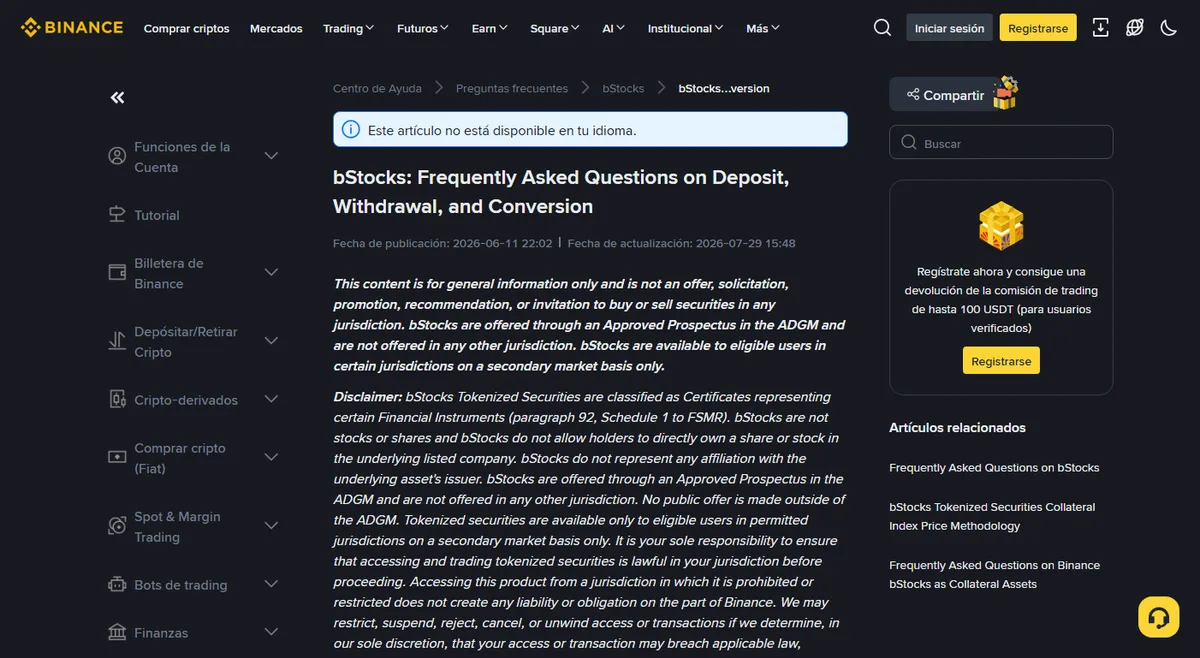Click the Buscar search field
This screenshot has height=658, width=1200.
(x=1001, y=142)
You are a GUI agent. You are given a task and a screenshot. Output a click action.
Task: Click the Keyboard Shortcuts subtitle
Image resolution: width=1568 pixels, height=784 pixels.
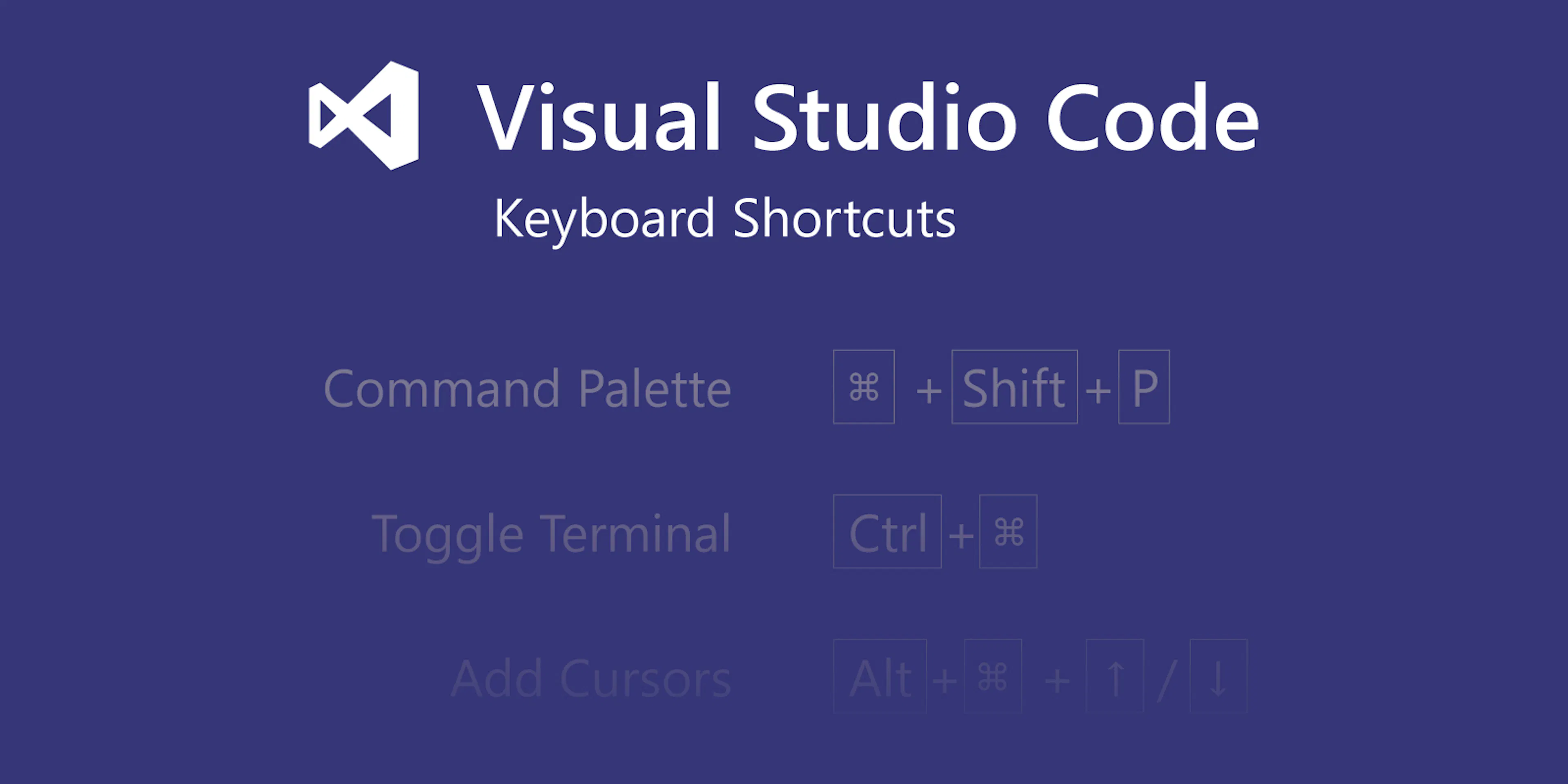pos(724,218)
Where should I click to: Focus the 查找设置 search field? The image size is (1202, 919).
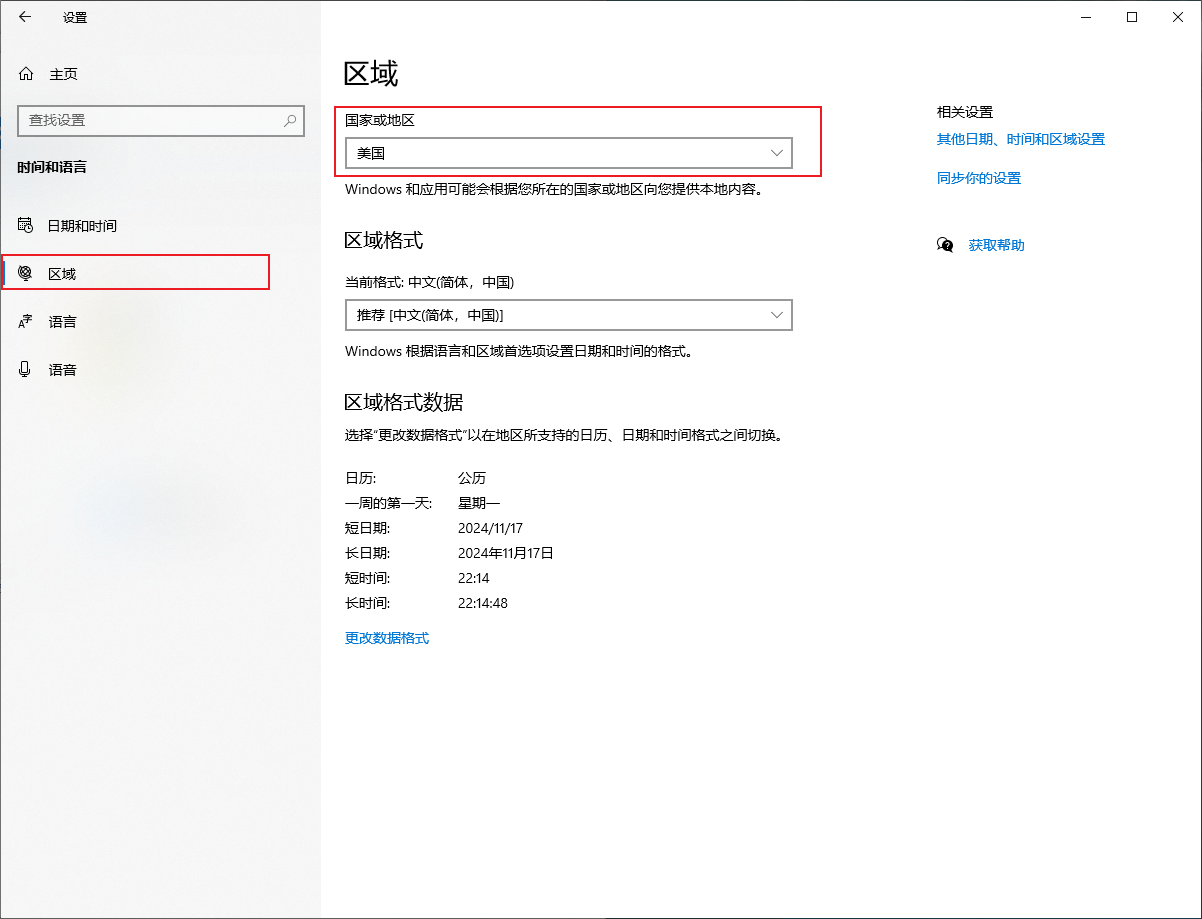(150, 120)
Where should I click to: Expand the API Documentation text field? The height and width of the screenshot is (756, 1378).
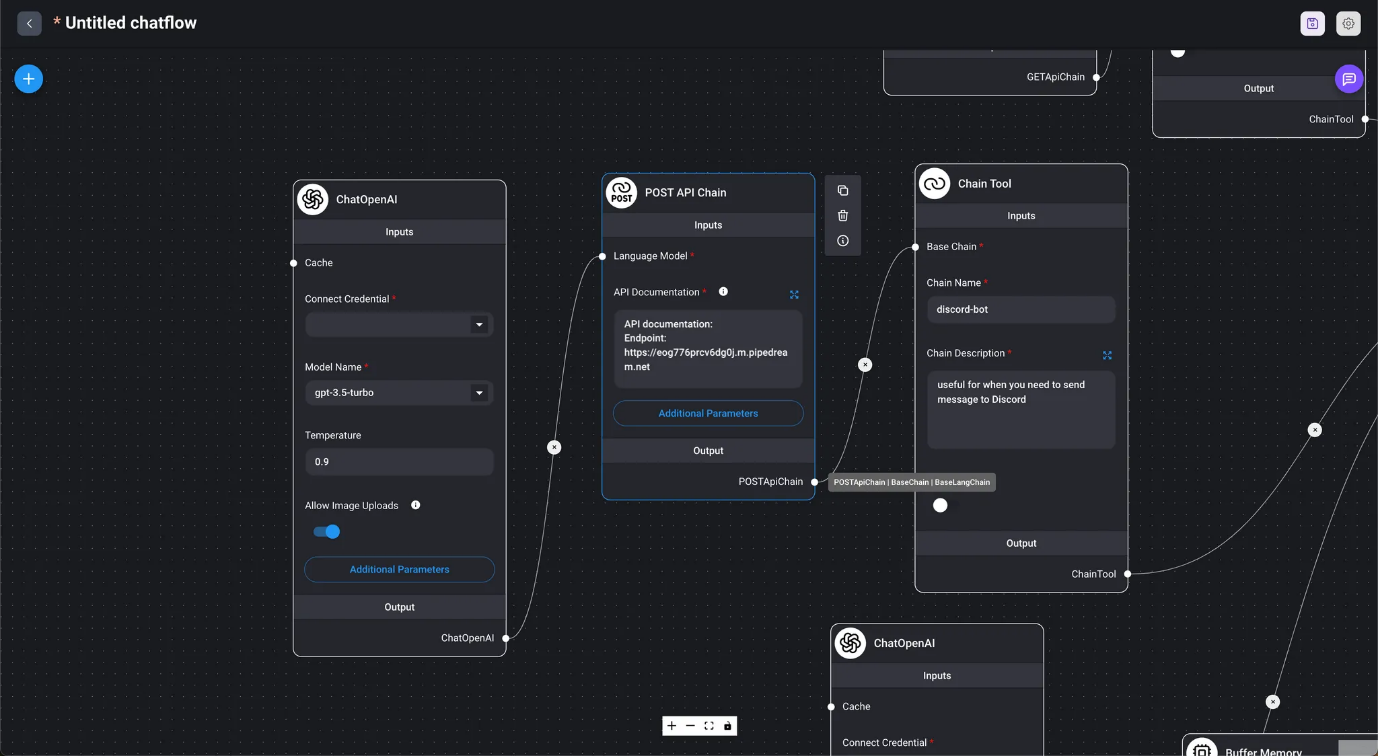tap(794, 295)
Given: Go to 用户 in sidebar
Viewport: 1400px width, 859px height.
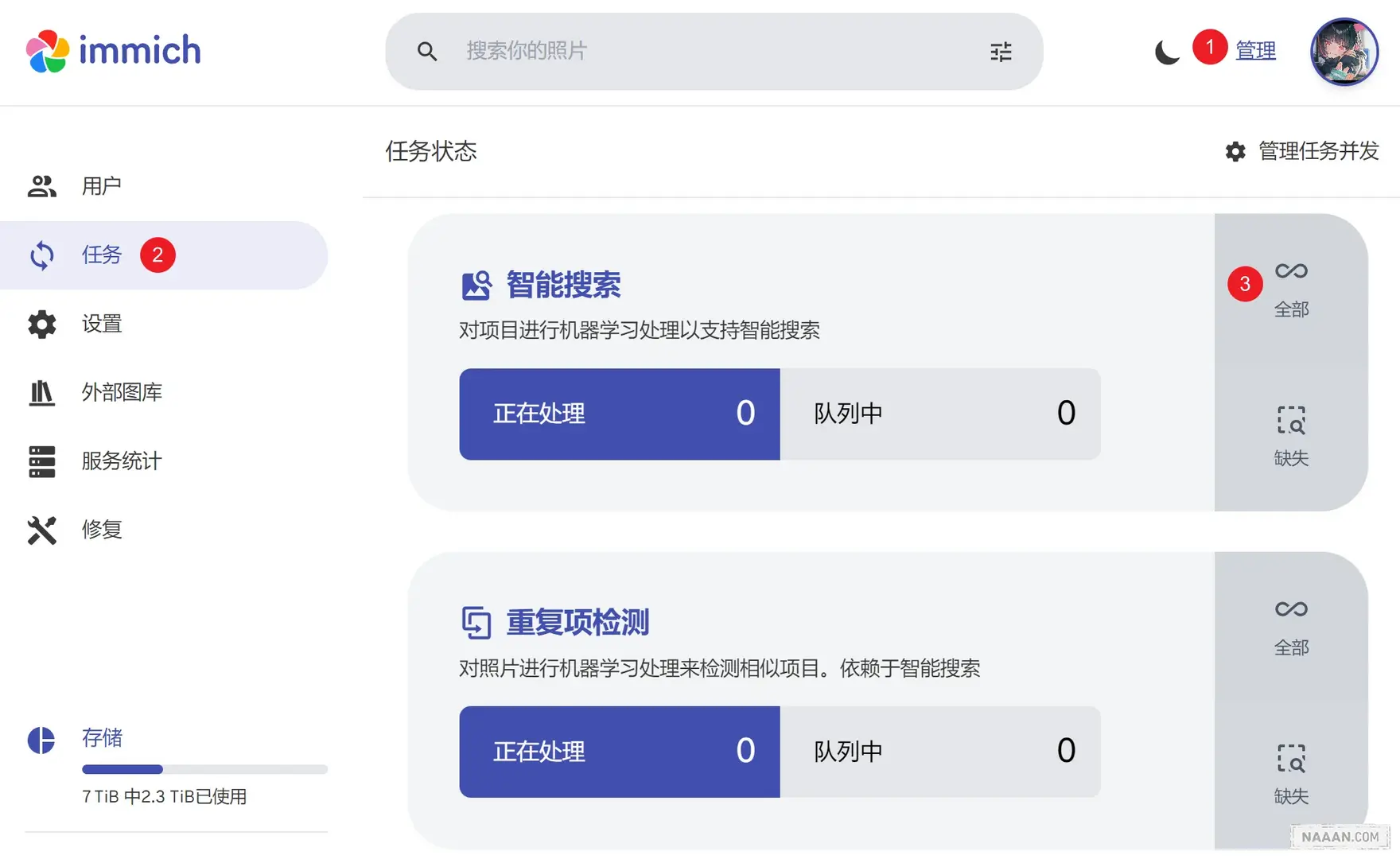Looking at the screenshot, I should (101, 186).
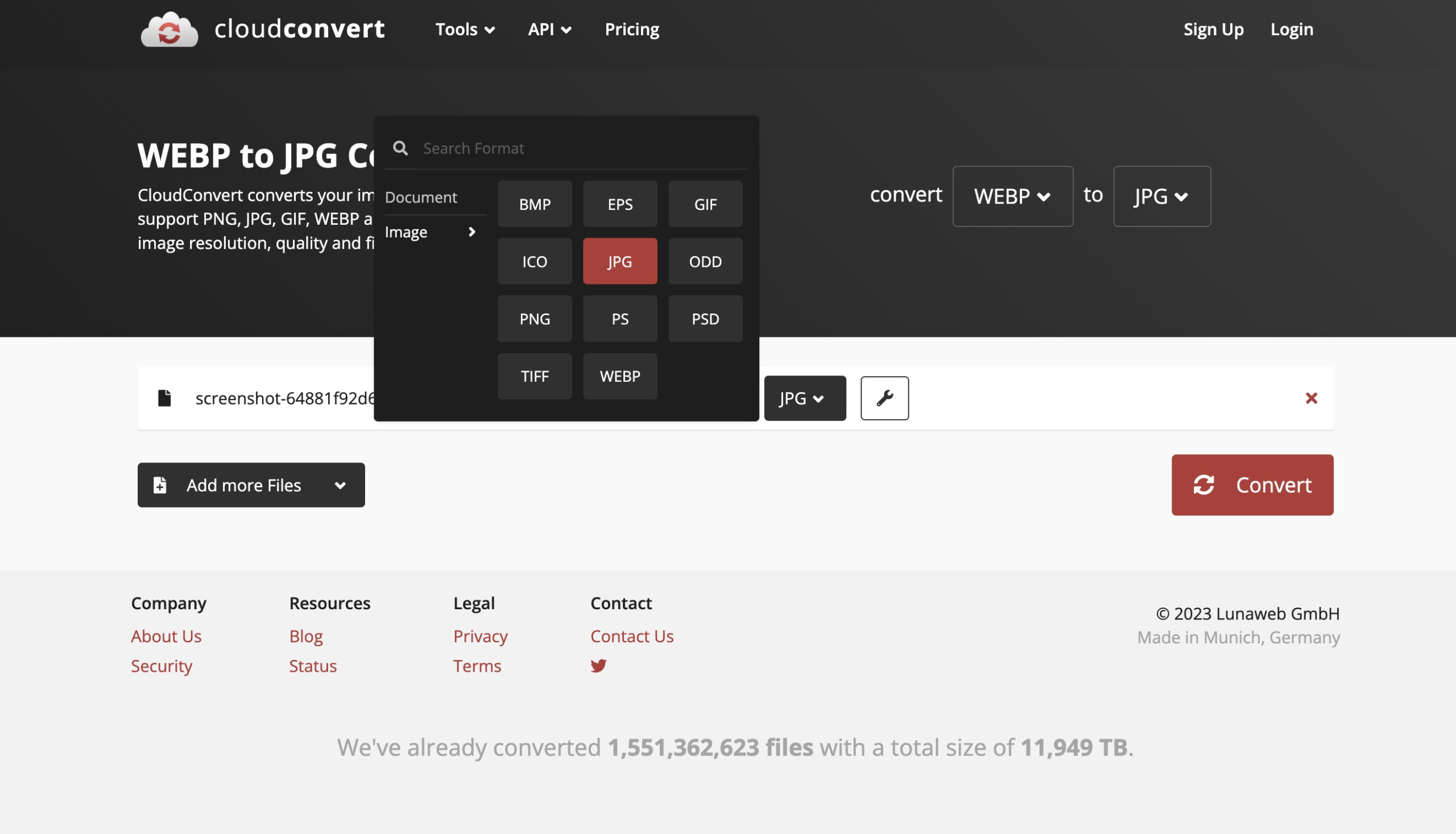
•••
● Work item
Your output must consist only of the lines from the line with "Where should I click to: Focus" through the final line of the data, both included, reproduced exactly and free of pictures.

● Solution for this task
Where should I click to: Focus the 查找设置 search field? The image size is (1202, 919).
(150, 120)
Where should I click to: Expand the API Documentation text field? The height and width of the screenshot is (756, 1378).
tap(794, 295)
Given: Go to 用户 in sidebar
Viewport: 1400px width, 859px height.
Looking at the screenshot, I should (101, 186).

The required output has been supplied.